Yes. Claude Code has turned quarter long initiatives into a few afternoons of prompting for me, in the context of multiple different massive legacy enterprise codebases. It all comes down to just reaching that "jesus take the wheel" level of trust in it. You have to be ok with letting it go off and potentially waste hundreds of dollars in tokens giving you nonsense, which it will some times. But when it doesn't it's like magic, and makes the times that it does worth the cost. Obviously you'll still review every line before merging, but that takes an order of magnitude less time than wrestling with it in the first place. It has fundamentally changed what myself and our team is able to accomplish.

glhaynes•6mo ago
>Obviously you'll still review every line before merging, but that takes an order of magnitude less time than wrestling with it in the first place.

Just speculating here, but I wouldn't be surprised if the truth of both parts of this sentence vary quite a bit amongst users of AI coding tools and their various applications; and, if so, if that explains a lot of the discrepancy amongst reports of success/enthusiasm levels.

jtfrench•6mo ago
This article was a bit confusing for me. It starts off by describing what "doing it wrong" looks like (okay). It then goes on to talk about Agents. Perhaps it's just that my human brain needs a firmware update, but I was expecting the "what doing it wrong looks like" section to be followed by a "what doing it right looks like" section. Instead, the next paragraph just begins with "Agents".

Sure, one could surmise that perhaps "doing it right" means "using Agents", but that's not even how the article reads:

> "To make AI development work for you, you’ll need to provide your AI assistant with two things: the proper context and specific instructions (prompts) on how to behave under certain circumstances."

This, to me, doesn't necessitate the usage of agents, so to then enter a section of agents seems to be skipping over a potentially-implied logical connection between the problem in the "doing it wrong" section and how that is solved in the "Agents" section.

Copying code snippets into web UIs and testing manually is slow and clunky, but Agents are essentially just automations around these same core actions. I feel this article could've made a stronger point by getting at the core of what it means to do it wrong.

• Is "doing it wrong" indicated by the time wasted by not using an agentic mechanism vs manual manipulation?

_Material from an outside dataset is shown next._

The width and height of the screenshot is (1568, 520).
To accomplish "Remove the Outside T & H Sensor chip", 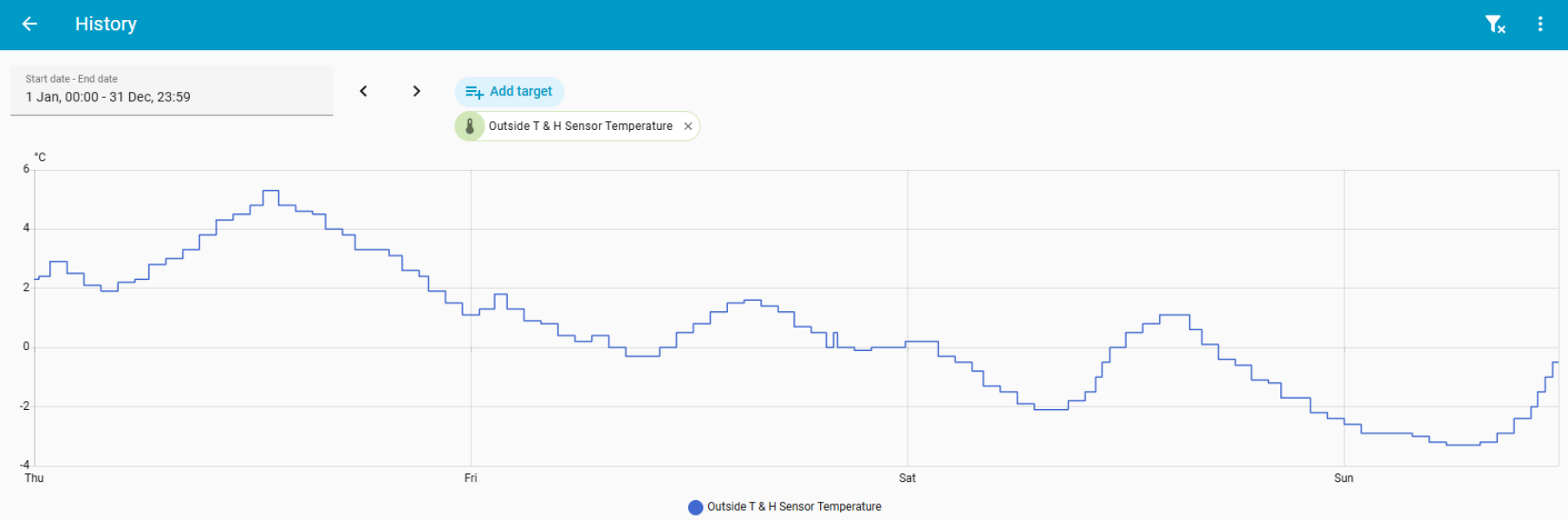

• Is "doing it wrong" indicated by manually switching between tools instead of using MCP to automate tool delegation?

Having written several non-trivial agents myself using Gemini and OpenAI's APIs, the main difference between handing off a task to an agent and manually copy/pasting into chat UIs is efficiency — I usually first do a task manually using chat UIs, but once I have a pattern established, or have identified a set of tools to validate responses, I can then "agentify" it if it's something I need to do repeatedly. But the quality of both approaches is still dependent on the same core principles: adequate context (no more nor less than what keeps the LLM's attention on the task at hand) and adequate instructions for the task (often with a handful of examples). In this regard, I agree with the author, as correct context + instructions are the key ingredients to a useful response. The agentic element is an efficiency layer on top of those key ingredients which frees up the dev from having to manually orchestrate, and potentially avoids human error (and potentially introduces LLM error).

Am I missing something here?

kingkawn•6mo ago
Will there be any more junior engineers?

By the end of the current generation’s careers in a few decades surely it will be able to do everything.

jmull•6mo ago
Well, F-.

I can't believe how far I got on that article before it finally dawned on me that it's just some AI slop. (Well, that's the charitable explanation.)

Chinjut•6mo ago
It claims at the bottom to be hand-written. But one can manually write slop too.